Bill O’Reilly: Less Moral than Eric Cartman
Bill O’Reilly has been playing nonstop in my apartment over the past few weeks based, in part, on YouTube and my boyfriend’s interest in the perverse. The O’Reilly Factor is, thankfully, mixed with LiberalViewer clips of lies and insanity, Al Franken snippets, the “OutFoxed” movie, Michael Moore interviews, political debates, and other reliable proof of the degradation of modern journalism and the opium-den of television news.
Amidst this inundation of unfair and intellectually dimming media, I have come to the conclusion that Bill O’Reilly is less “moral” than Eric Cartman.
As Southpark fans, willing to enjoy the vulgarity and humor that accompanies the scathing political and social commentary, my friends and I have long upheld Eric Cartman as the pinnacle of immorality. He has no conscience. He will do anything to make himself feel good at the expense of others. If Eric Cartman thinks that Scott Tenorman must die, he will do everything he can think of to demoralize and humiliate him, even tricking him into eating his murdered parents mixed with chili. He will build an amusement park with money his dead grandmother bequeaths to him, advertise how wonderful and fun it is, and then refuse to let his friends in. He’s no one’s true friend but his own. Cartman is accepted as the character without any redeeming qualities. And that’s fine. Nobody gets their news from Eric Cartman.

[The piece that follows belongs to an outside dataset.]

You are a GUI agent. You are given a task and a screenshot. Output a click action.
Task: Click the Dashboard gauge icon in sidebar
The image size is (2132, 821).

The thing is…Eric Cartman is on TV, but he doesn’t pretend to be a journalist. When Bill O’Reilly lies and slanders, he doesn’t admit that it’s a lie. Neither does Cartman. However, O’Reilly doesn’t lie solely for his own personal gain—that’s just secondary. First and foremost is “The Party Line.” He feels that the most important part of being on TV is the ability to spread his opinions to millions of viewers without actually educating them, while simultaneously vilifying his opponents.
Would Bill O’Reilly grind up his viewers’ parents and mix them with chili? No. But he would wrongly accuse Jeremy Glick, the son of a 9/11 victim, of claiming on the Factor that Bush planned 9/11. And he would continue spreading that lie for six months, plenty of time to find out it wasn’t true. If threatened with a defamation lawsuit, he would say he didn’t know it was a lie, and successfully dodge prosecution. But if O’Reilly reviewed the transcript of the interaction, what Glick said or didn’t say would be glaringly obvious. Yet somehow, in today’s world of muckraking journalism, it’s alright to get your news from a pundit that doesn’t understand the difference between what is truth and what is a lie.